Matrix effects are one of the most challenging issues in the analysis of complex samples using liquid chromatography coupled to mass spectrometry (LC-MS). Apart from the instrumental origin, these effects are also related to sample preparation. Cloud-point extraction (CPE) is rarely combined with LC-MS as it requires the use of surfactants which might interfere with droplet evaporation. Thus, they are suspected to cause a significant matrix effect (signal suppression). In this paper, 73 model drugs with different physicochemical properties were screened to analyse how susceptible LC-MS is to the absolute and relative matrix effect (ME) when coupled with CPE for measurements in human plasma. Three combinations of the surfactant Triton X-114 concentration (1.5% or 6%) and extraction temperature (40 or 55 °C) in six pH values gave over 1300 analyte-sample preparation condition pairs. A new term - surfactant effect (calculated for the standard solution) - allowed us to distinguish between the surfactant effect and that related to interferences from human plasma. The screening revealed that CPE combined with LC-MS is not related to a significant ME in the optimal pH of extraction. A significant absolute ME (<85% or>115%) was observed only for 25% of the analytes. Data processing (principal component analysis, classification trees, partial least squares-discriminant analysis) based on the extraction conditions and molecular descriptors helped to identify compounds prone to the matrix effect and speed up method development. A low surfactant concentration and low temperature decreased both the absolute and relative ME. pH of the extraction influenced only the relative ME. Low retention time reduced the risk of relative ME, whereas high polarity and the possibility of hydrogen bond formation minimized the occurrence of the surfactant effect and absolute ME. A significant relative ME (>15%) was observed only for 11% of the compounds, thus CPE merged with LC-MS allowed to measure drug concentrations in a reliable manner for majority of compounds. The presented approach may be further applied to other analytes and matrices.

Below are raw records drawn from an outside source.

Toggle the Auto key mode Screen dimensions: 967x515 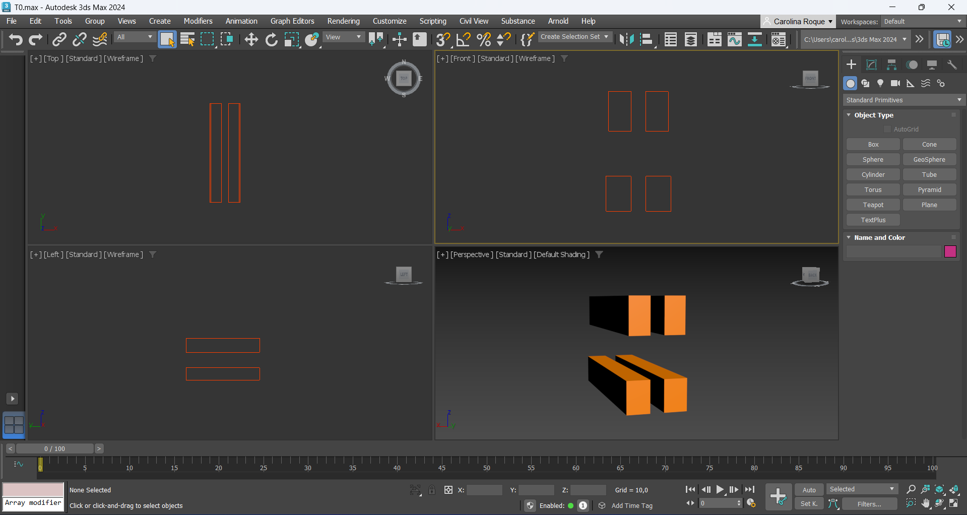809,490
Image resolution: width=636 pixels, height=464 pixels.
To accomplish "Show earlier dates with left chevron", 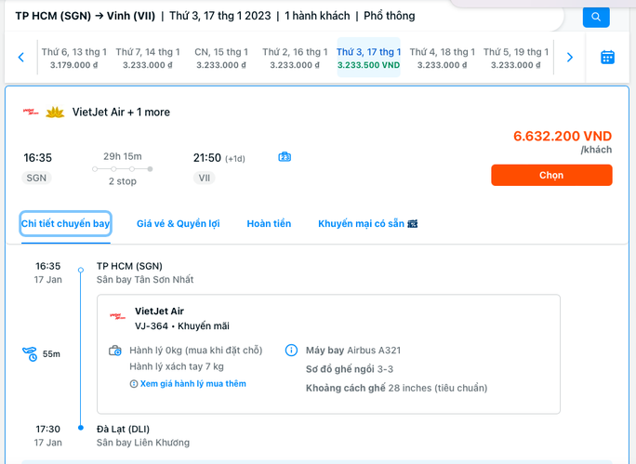I will (x=20, y=58).
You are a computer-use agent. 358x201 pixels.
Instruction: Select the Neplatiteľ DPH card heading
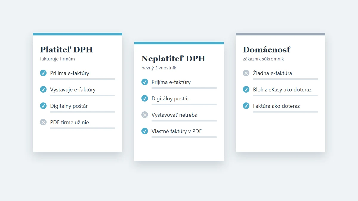pyautogui.click(x=173, y=58)
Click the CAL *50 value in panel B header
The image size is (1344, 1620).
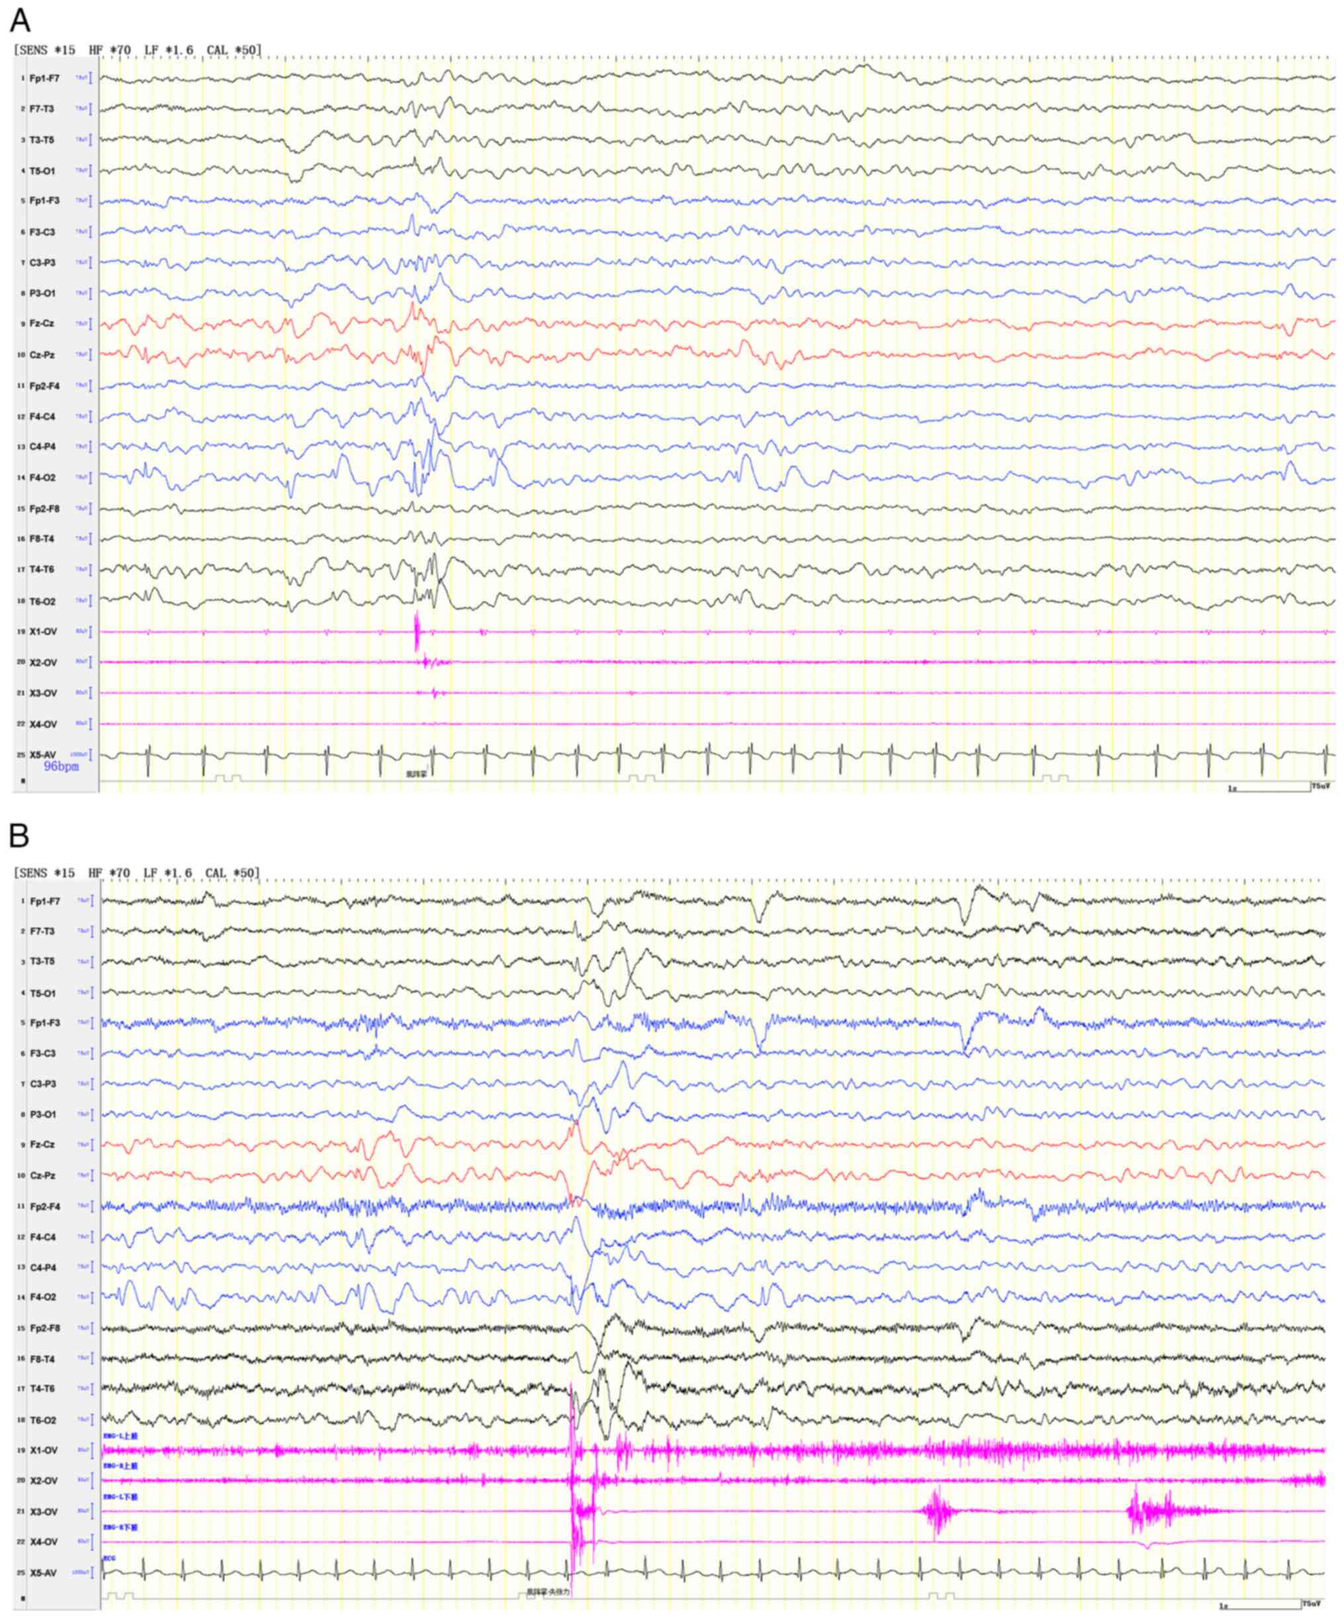pos(232,873)
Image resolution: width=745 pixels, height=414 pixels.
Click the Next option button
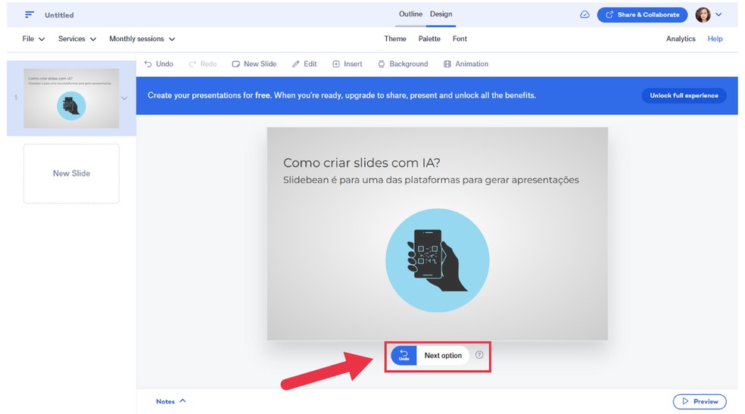click(x=443, y=356)
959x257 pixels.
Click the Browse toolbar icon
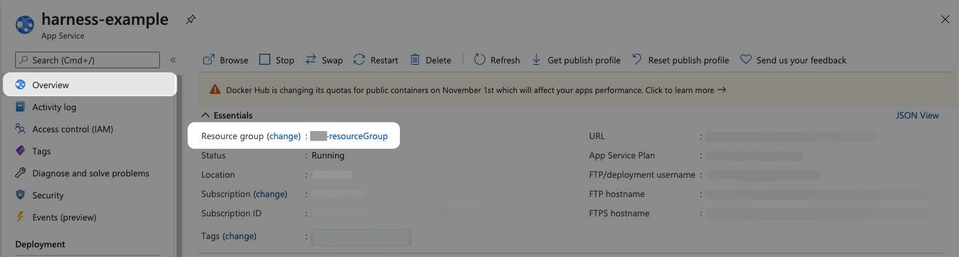[x=209, y=60]
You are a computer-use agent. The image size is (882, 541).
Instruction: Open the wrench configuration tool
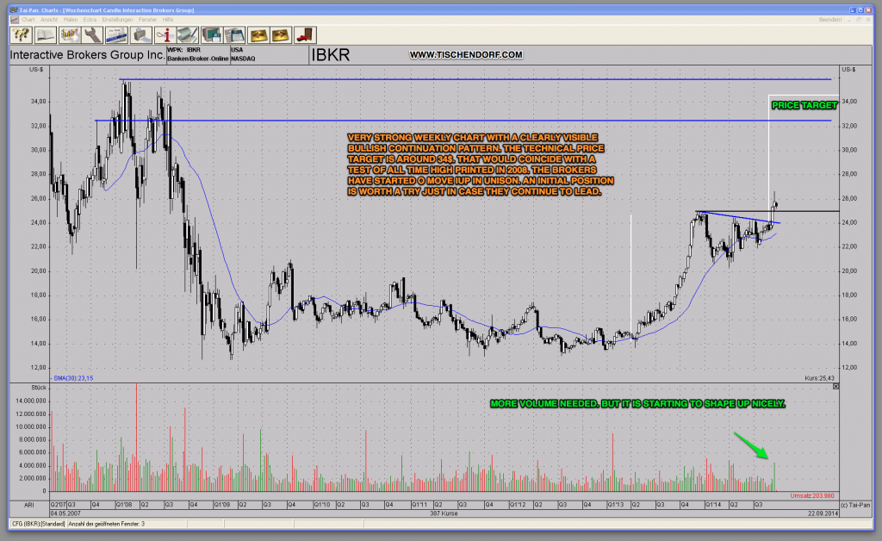click(93, 34)
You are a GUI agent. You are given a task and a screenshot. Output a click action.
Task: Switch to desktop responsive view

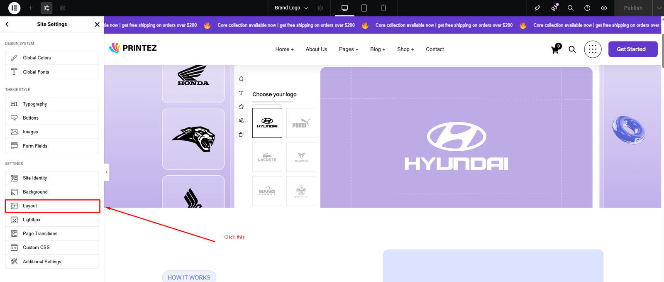coord(344,8)
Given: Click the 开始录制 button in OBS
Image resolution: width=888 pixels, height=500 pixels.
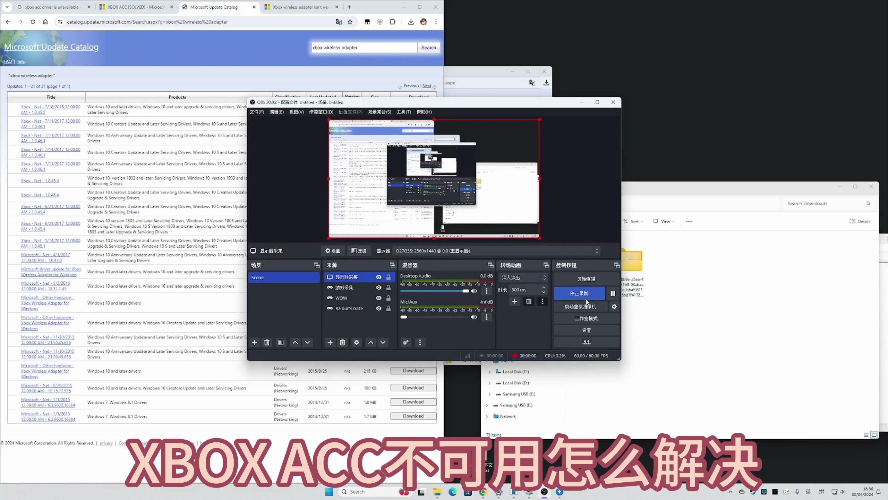Looking at the screenshot, I should (x=580, y=293).
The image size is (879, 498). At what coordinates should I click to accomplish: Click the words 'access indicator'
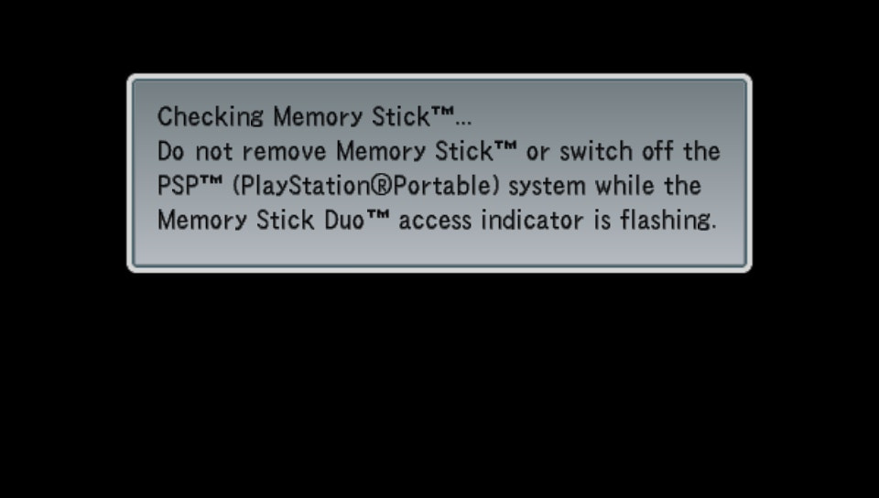[x=491, y=220]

基质效应是使用液相色谱-质谱联用(LC-MS)分析复杂样品时最具挑战性的问题之一。除了仪器本身的原因外,这些效应还与样品制备有关。浊点萃取(CPE)很少与 LC-MS 结合使用,因为它需要使用表面活性剂,而这些表面活性剂可能会干扰液滴蒸发。因此,它们被怀疑会导致显著的基质效应(信号抑制)。在本文中,我们筛选了 73 种具有不同理化性质的模型药物,以分析在与 CPE 结合用于人血浆测量时,LC-MS 对绝对和相对基质效应(ME)的敏感性。在六种 pH 值下,使用两种 Triton X-114 浓度(1.5%或 6%)和两种萃取温度(40 或 55°C)组合,共得到超过 1300 种分析物-样品制备条件对。引入一个新的术语——表面活性剂效应(针对标准溶液计算)——使我们能够区分表面活性剂效应和来自人血浆的干扰相关的效应。筛选结果表明,在最佳萃取 pH 值下,CPE 与 LC-MS 结合不会导致显著的 ME。只有 25%的分析物出现显著的绝对 ME(<85%或>115%)。基于提取条件和分子描述符的数据处理(主成分分析、分类树、偏最小二乘判别分析)有助于识别易受基质效应影响的化合物,并加速方法开发。低表面活性剂浓度和低温降低了绝对和相对 ME。萃取 pH 值仅影响相对 ME。低保留时间降低了相对 ME 的风险,而高极性和形成氢键的可能性则最小化了表面活性剂效应和绝对 ME 的发生。只有 11%的化合物出现显著的相对 ME(>15%),因此 CPE 与 LC-MS 结合可以可靠地测量大多数化合物的药物浓度。所提出的方法可以进一步应用于其他分析物和基质。